▶ _Your instructions_: When you reproduce these records, keep every word exactly and drop the images.

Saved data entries
____________

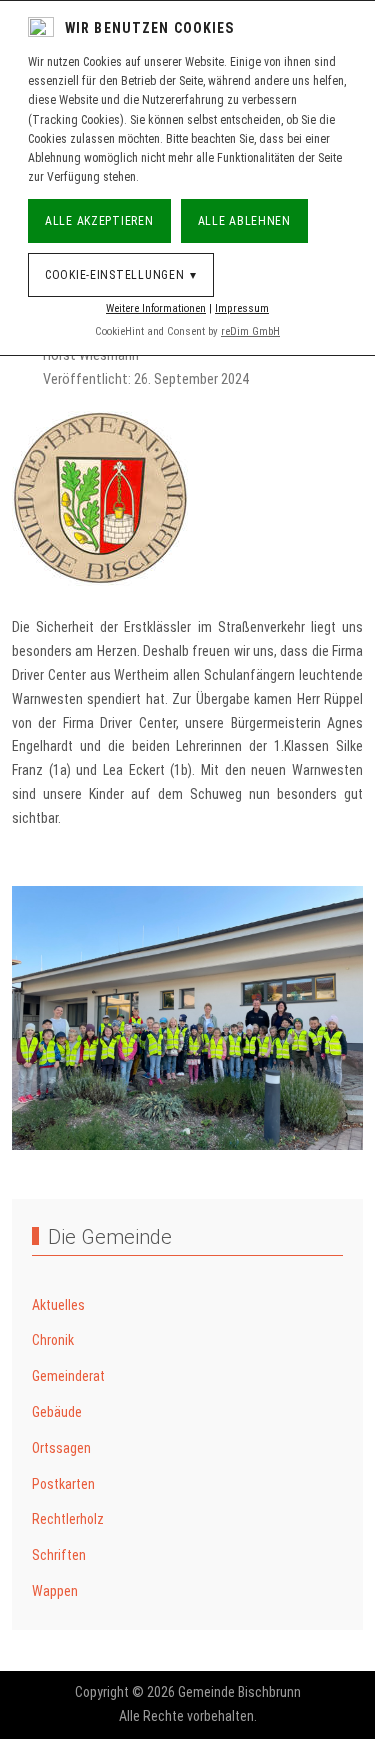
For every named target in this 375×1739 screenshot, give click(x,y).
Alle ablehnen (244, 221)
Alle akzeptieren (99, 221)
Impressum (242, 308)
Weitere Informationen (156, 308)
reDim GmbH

____________

▶ _Exercise result_:
For every named target in this 375×1739 screenshot, give click(x,y).
Alle ablehnen (244, 221)
Alle akzeptieren (99, 221)
Impressum (242, 308)
Weitere Informationen (156, 308)
reDim GmbH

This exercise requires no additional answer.